INPUT section start

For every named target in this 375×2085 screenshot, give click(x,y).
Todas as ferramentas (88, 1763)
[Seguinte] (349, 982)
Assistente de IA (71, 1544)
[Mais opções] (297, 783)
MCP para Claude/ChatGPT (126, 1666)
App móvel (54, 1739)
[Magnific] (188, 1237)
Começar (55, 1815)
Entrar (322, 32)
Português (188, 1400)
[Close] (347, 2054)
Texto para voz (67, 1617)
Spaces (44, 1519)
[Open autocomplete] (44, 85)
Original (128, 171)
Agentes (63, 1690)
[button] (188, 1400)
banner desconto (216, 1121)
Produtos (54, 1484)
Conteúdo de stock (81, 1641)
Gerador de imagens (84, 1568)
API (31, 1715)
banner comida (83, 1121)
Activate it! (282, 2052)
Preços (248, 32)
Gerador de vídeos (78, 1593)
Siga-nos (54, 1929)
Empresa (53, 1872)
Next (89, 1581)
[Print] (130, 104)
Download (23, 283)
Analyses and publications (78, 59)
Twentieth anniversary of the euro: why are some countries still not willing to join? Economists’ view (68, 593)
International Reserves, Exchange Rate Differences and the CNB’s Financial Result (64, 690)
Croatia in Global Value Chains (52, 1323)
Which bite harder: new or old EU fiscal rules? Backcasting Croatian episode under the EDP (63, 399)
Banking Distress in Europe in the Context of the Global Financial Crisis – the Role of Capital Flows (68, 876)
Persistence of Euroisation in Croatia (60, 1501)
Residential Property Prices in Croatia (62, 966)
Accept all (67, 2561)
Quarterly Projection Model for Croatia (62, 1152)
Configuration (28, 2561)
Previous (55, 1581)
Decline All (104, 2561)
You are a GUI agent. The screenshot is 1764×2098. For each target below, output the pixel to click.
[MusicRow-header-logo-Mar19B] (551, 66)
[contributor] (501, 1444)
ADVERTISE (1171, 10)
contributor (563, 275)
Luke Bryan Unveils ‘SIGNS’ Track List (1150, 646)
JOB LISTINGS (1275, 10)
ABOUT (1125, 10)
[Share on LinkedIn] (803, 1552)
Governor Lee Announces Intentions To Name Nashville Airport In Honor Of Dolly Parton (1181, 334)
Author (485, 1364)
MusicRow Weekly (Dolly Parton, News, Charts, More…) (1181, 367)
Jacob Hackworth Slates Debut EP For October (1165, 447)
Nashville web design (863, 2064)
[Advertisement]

INPUT section end

▶ REQUIRED ACTION: Which lines run from the one containing "Previous (55, 1581)" to the final line of the entries? Return those lines exactly, and only those.

▶ EXERCISE OUTPUT:
Previous (55, 1581)
Decline All (104, 2561)
You are a GUI agent. The screenshot is 1764×2098. For each target below, output the pixel to click.
[MusicRow-header-logo-Mar19B] (551, 66)
[contributor] (501, 1444)
ADVERTISE (1171, 10)
contributor (563, 275)
Luke Bryan Unveils ‘SIGNS’ Track List (1150, 646)
JOB LISTINGS (1275, 10)
ABOUT (1125, 10)
[Share on LinkedIn] (803, 1552)
Governor Lee Announces Intentions To Name Nashville Airport In Honor Of Dolly Parton (1181, 334)
Author (485, 1364)
MusicRow Weekly (Dolly Parton, News, Charts, More…) (1181, 367)
Jacob Hackworth Slates Debut EP For October (1165, 447)
Nashville web design (863, 2064)
[Advertisement]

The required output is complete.